Exotic business experiences and lasting lessons of cultures from which they are born offer unique perspectives for Executive MBA students who travel halfway around the world to engage in global markets. Vietnam, Ireland, Hong Kong and Dubai have all been exciting classrooms without walls for these graduate students. And, in June, South Africa will be added to the list as students leap to a new continent for the School of Business Administration.
EMBA students go where no SU cohert has ever been in Vietnam's Mekong Delta
The quest to Vietnam and Hong Kong last summer was an unforgettable adventure and success for the 18 students of the EMBA Program’s Cohort 7, who broadened and enriched their business careers and perspectives. “Sitting in the United States in an air-conditioned classroom is totally different from being embedded in the culture and seeing how things work first-hand,” said Kelly Glassburn of Windermere. “The trip helped close the loop on many concepts that we’ve been learning over the past year.”
Economic perspectives changed, sometimes radically, when students entered conference rooms to meet with leaders of industries like Nike, Danone, Geely (China’s largest auto manufacturer), ACCION International (the microfinance giant) and Li & Fung Limited, a 104-year-old, $12 billion dollar trade group.
Alicia Matheson looks back at Kelly Glassburn as they descent a Vietnam War combat cave.
Economic perspectives also changed, sometimes even more radically, outside corporate offices
where students bartered with street vendors for purses, watches, jewelry and souvenirs. “Bartering in the markets was a great illustration of real-life economics,” said Darcy Clark, of Celebration, who like Glassburn is a Disney manager. Other students, too, said impromptu bartering offered basic insight into how business is conducted within cultural context. That context was explored at historic sites, restaurants, nightclubs and other cultural opportunities.

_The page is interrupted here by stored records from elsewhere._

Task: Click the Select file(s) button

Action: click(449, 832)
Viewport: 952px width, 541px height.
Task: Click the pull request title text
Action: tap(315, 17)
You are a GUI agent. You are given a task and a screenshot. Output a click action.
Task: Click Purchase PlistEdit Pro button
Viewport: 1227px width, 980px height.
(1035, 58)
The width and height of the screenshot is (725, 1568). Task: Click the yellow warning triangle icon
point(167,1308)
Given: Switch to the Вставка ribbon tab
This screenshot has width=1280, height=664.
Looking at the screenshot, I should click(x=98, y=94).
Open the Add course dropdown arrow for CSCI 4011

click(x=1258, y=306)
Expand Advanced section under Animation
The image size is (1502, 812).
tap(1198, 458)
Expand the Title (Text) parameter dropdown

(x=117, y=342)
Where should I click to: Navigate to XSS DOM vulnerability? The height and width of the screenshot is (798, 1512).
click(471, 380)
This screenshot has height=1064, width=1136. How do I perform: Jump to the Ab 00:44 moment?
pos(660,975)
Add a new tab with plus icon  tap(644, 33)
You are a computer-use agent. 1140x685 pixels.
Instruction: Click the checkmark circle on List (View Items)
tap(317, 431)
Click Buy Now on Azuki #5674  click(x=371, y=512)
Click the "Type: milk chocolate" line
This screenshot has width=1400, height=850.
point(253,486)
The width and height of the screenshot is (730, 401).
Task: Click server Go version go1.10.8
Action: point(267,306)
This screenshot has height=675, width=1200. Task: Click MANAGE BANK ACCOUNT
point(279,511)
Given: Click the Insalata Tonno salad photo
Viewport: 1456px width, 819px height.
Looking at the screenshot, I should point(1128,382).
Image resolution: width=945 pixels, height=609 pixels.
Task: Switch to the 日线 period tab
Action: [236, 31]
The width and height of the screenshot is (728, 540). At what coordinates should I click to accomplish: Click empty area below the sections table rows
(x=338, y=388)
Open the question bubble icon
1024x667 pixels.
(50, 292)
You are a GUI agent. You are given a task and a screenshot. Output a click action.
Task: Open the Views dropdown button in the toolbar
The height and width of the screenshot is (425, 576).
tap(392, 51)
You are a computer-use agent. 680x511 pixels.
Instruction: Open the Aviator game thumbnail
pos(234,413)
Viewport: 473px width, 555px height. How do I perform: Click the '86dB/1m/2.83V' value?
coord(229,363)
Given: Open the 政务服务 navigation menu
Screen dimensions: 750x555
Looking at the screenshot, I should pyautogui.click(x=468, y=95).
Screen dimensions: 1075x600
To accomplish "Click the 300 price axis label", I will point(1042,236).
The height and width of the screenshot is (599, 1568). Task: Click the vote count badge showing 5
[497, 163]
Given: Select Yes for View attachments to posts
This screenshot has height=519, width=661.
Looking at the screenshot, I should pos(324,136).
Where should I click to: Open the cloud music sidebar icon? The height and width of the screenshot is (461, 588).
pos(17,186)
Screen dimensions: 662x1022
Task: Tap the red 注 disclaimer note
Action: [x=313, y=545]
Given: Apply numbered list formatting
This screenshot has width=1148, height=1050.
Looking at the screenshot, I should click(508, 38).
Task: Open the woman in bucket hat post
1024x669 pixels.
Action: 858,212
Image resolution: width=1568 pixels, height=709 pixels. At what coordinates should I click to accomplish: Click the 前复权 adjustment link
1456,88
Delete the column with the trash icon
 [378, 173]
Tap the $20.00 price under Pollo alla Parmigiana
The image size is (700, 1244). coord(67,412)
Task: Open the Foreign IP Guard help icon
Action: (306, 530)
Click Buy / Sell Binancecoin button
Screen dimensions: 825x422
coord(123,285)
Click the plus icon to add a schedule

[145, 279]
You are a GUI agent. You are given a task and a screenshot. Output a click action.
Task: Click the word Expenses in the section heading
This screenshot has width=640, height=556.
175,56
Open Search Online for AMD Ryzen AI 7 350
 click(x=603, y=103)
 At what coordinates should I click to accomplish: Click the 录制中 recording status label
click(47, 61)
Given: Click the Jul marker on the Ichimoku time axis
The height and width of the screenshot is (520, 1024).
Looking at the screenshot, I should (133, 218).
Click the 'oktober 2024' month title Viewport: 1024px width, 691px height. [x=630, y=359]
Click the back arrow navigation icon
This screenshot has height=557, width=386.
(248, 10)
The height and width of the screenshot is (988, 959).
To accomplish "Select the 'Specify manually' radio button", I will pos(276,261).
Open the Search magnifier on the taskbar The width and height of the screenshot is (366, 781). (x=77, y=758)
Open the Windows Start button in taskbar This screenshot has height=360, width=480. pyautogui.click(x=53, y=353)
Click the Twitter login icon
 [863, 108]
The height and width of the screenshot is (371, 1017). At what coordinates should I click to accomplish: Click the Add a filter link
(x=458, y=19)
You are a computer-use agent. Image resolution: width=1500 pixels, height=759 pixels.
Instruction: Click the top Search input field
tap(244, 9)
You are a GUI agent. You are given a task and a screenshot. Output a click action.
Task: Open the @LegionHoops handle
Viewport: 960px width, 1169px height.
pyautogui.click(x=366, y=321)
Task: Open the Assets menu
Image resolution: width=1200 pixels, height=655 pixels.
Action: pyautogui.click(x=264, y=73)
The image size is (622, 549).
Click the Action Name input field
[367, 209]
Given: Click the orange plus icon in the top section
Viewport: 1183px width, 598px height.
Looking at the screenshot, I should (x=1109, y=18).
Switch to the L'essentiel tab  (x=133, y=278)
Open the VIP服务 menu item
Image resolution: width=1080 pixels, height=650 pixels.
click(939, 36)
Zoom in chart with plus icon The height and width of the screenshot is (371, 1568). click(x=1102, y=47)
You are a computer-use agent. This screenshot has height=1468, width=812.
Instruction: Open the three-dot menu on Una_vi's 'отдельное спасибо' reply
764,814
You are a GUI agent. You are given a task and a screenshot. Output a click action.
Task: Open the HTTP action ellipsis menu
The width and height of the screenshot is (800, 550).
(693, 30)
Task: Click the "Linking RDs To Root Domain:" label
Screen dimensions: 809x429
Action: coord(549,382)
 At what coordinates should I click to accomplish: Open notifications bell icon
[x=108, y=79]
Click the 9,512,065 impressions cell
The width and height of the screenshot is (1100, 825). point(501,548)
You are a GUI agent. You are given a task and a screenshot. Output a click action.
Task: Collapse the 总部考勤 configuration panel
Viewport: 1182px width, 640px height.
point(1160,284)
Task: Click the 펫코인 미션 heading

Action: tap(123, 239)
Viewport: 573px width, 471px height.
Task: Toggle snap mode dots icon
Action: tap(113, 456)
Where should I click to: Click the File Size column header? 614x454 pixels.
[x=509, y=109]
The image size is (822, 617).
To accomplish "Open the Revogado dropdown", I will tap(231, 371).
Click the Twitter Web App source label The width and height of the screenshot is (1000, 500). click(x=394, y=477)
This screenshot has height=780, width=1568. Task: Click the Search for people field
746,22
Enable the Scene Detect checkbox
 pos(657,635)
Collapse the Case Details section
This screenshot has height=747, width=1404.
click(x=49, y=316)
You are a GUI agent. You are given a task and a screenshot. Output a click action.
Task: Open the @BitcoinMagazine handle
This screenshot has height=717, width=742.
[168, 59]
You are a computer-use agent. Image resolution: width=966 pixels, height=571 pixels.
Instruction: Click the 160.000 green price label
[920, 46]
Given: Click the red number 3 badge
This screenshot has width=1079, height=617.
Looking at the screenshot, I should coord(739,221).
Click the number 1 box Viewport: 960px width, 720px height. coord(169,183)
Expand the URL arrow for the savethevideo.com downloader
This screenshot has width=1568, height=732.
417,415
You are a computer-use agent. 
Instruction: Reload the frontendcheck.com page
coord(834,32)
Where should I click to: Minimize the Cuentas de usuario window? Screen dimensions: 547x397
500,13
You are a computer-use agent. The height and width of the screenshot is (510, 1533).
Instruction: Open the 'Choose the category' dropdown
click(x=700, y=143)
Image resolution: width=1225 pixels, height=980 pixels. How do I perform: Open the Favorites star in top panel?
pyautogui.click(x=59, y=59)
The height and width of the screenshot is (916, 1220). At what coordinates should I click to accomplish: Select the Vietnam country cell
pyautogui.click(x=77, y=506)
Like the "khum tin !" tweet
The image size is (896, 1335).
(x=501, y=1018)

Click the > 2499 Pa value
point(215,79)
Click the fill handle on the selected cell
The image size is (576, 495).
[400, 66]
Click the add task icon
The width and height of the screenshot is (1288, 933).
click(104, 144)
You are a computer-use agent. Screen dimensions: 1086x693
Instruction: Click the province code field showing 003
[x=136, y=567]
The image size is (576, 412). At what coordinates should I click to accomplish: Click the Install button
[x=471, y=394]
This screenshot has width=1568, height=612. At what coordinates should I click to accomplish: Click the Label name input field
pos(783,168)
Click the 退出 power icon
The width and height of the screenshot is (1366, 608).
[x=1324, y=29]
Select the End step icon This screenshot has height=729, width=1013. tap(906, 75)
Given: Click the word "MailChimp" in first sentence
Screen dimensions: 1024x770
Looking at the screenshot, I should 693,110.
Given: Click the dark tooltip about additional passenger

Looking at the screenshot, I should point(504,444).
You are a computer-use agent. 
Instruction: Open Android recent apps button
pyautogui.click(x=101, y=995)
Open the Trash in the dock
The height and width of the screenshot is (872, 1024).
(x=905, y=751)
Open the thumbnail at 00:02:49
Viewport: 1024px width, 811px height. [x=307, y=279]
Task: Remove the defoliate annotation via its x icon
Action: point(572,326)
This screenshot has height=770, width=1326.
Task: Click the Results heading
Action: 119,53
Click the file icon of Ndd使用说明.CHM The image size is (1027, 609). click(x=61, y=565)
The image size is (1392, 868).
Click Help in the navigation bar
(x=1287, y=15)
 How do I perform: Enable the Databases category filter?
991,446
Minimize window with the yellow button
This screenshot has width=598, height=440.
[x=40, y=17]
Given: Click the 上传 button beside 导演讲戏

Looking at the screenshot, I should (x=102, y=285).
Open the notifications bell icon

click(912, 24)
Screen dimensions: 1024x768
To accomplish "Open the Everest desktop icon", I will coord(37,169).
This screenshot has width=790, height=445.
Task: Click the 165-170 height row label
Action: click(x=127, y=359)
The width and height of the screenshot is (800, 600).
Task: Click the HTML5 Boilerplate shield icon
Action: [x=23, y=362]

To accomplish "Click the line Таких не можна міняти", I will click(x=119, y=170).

In Hong Kong, one of the most densely populated areas of the world and an international finance center, the group saw Victoria Peak’s panoramic views, its monastery, Hong Kong Disneyland and large markets as they traveled by train, sampan, cable car, boat, funicular and bus. Students compared the city of 7 million to New York.
Chuck Rivas sports a Stetson backpack in the Vietnam jungle
Although the population is comparable, Ho Chi Minh City (formerly Saigon) in Vietnam was much different and spread over a much larger area than compact Hong Kong. Students met with numerous industry leaders in Ho Chi Minh City, but also made forays into the countryside to explore Viet Cong tunnels from the wars for independence, ride horse-drawn carts through rural villages, navigate narrow boats through the Mekong Delta and partake of uncommon foods such as whole elephant fish on a stick, unusual fruits and coconut candy made at a family business as students watched.
Non-business highlights were many, including an afternoon of community service in a Buddhist monastery and 90-minute Vietnamese massages of tea, reflexology, hot stones and a masseuse walking on students’ backs. Some students opted for the relaxing $15 experience every night.
The cohort visited nine businesses – four in Vietnam and five in Hong Kong – to gain a deeper appreciation of a common generic classroom phrase: “global business.” “Seeing those businesses while immersed in the cultures helped me appreciate what they were doing,” said Walter Kurlin, a business program facilitator for Disney whose hometown is Fort Lauderdale. “The cultural encounters were integral in wrapping that educational and cultural experience together.”
The cultural context put “understanding and respect” into the vast differences in business and life in America, said Terrence Tasior, a Disney finance manager. China’s economic importance was obvious. “It was evident with all the companies we visited,” he said. “No matter the question or topic, it almost always circled back to China.”
“Spending time with business leaders in a variety of industries was extremely valuable,” said Penny Miller of Clermont, a Human Resources partner for Disney. “The ability to ask questions about business opportunities and challenges and discover new points of view” was important to her.
“In the U.S. we tend to be very ethnocentric – our way is the right way,” said Glassburn, “but that’s an opinion hard to stand behind when you are embedded in a country, seeing a successful operation being conducted so differently than how it’s done back in the U.S.”
“We have to think of things differently,” said Norbert Dean of Mobile, Ala., a director of strategic sourcing at Disney World. “The best leaders will have to break down borders, not keep them up.”
The 19-month EMBA program is based at Stetson’s Center at Celebration and contains an international trip. Past cohorts visited Ireland, the Czech Republic and Dubai, but last summer’s trip was the first to include two countries. In South Africa this summer, Cohort 8′s itinerary includes mining, investments, wineries, manufacturing and marketing among business interests on the 11-day trip to Johannesburg and Cape Town.